### SHORT EXERCISE
Convert everything in the listing from the line containing "is (601, 1068)." down to the line containing "coordinates (490, 295)." into a Markdown table with the columns n and Line. Each non-blank line gets its own numbered row, and blank lines are dropped.
----- INPUT ROWS
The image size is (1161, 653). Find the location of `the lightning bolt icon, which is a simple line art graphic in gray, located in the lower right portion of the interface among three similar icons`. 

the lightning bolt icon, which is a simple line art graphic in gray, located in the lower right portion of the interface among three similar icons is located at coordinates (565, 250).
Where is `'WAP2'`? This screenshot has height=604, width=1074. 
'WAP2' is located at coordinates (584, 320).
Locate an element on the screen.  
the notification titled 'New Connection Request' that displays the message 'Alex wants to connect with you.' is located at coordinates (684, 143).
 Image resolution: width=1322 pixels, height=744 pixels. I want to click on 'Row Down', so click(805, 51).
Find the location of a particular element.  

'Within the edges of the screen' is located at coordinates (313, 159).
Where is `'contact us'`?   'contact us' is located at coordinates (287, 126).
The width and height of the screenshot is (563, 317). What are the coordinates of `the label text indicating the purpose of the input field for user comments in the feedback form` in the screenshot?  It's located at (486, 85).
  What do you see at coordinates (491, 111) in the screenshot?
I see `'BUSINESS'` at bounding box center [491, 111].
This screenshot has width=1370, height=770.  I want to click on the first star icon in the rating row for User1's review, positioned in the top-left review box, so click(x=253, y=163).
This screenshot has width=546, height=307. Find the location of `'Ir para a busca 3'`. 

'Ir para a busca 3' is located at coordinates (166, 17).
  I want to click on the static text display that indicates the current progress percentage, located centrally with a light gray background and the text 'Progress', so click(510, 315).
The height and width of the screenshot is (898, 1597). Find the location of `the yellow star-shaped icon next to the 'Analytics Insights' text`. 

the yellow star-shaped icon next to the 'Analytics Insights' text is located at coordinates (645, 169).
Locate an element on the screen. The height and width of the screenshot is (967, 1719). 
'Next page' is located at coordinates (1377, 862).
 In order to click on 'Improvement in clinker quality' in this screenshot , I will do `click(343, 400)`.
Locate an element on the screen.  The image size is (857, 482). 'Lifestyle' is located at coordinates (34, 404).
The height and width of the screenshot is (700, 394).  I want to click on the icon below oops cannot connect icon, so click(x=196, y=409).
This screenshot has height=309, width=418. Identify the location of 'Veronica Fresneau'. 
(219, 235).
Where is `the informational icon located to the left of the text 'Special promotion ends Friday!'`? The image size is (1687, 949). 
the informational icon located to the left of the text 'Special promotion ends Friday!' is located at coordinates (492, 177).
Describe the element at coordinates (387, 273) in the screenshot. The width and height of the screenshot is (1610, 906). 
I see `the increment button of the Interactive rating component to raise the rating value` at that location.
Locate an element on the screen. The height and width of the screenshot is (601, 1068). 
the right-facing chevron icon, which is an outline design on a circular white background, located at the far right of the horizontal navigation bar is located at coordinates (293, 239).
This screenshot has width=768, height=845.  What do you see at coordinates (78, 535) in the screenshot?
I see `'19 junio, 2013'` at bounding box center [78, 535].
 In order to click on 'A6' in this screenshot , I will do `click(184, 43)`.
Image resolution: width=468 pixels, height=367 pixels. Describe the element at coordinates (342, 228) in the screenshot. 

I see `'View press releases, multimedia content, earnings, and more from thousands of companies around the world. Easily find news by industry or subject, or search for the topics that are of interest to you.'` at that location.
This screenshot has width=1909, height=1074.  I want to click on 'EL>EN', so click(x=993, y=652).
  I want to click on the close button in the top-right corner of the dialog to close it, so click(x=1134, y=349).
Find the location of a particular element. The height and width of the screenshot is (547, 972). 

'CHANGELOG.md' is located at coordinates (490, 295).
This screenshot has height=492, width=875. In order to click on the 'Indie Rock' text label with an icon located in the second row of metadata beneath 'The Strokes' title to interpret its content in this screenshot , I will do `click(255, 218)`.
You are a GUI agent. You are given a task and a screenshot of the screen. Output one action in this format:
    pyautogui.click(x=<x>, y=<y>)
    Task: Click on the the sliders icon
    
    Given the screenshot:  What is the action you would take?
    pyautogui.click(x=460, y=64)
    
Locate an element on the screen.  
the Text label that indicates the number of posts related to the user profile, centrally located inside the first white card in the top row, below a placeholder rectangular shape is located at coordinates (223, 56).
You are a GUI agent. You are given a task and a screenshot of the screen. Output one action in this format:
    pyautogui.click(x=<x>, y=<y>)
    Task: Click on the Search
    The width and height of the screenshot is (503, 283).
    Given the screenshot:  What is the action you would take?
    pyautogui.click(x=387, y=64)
----------
### PROBLEM SOLUTION
| n | Line |
|---|---|
| 1 | Locate an element on the screen. The height and width of the screenshot is (601, 1068).  |
| 2 | the right-facing chevron icon, which is an outline design on a circular white background, located at the far right of the horizontal navigation bar is located at coordinates (293, 239). |
| 3 | This screenshot has width=768, height=845.  What do you see at coordinates (78, 535) in the screenshot? |
| 4 | I see `'19 junio, 2013'` at bounding box center [78, 535]. |
| 5 |  In order to click on 'A6' in this screenshot , I will do `click(184, 43)`. |
| 6 | Image resolution: width=468 pixels, height=367 pixels. Describe the element at coordinates (342, 228) in the screenshot.  |
| 7 | I see `'View press releases, multimedia content, earnings, and more from thousands of companies around the world. Easily find news by industry or subject, or search for the topics that are of interest to you.'` at that location. |
| 8 | This screenshot has width=1909, height=1074.  I want to click on 'EL>EN', so click(x=993, y=652). |
| 9 |   I want to click on the close button in the top-right corner of the dialog to close it, so click(x=1134, y=349). |
| 10 | Find the location of a particular element. The height and width of the screenshot is (547, 972).  |
| 11 | 'CHANGELOG.md' is located at coordinates (490, 295). |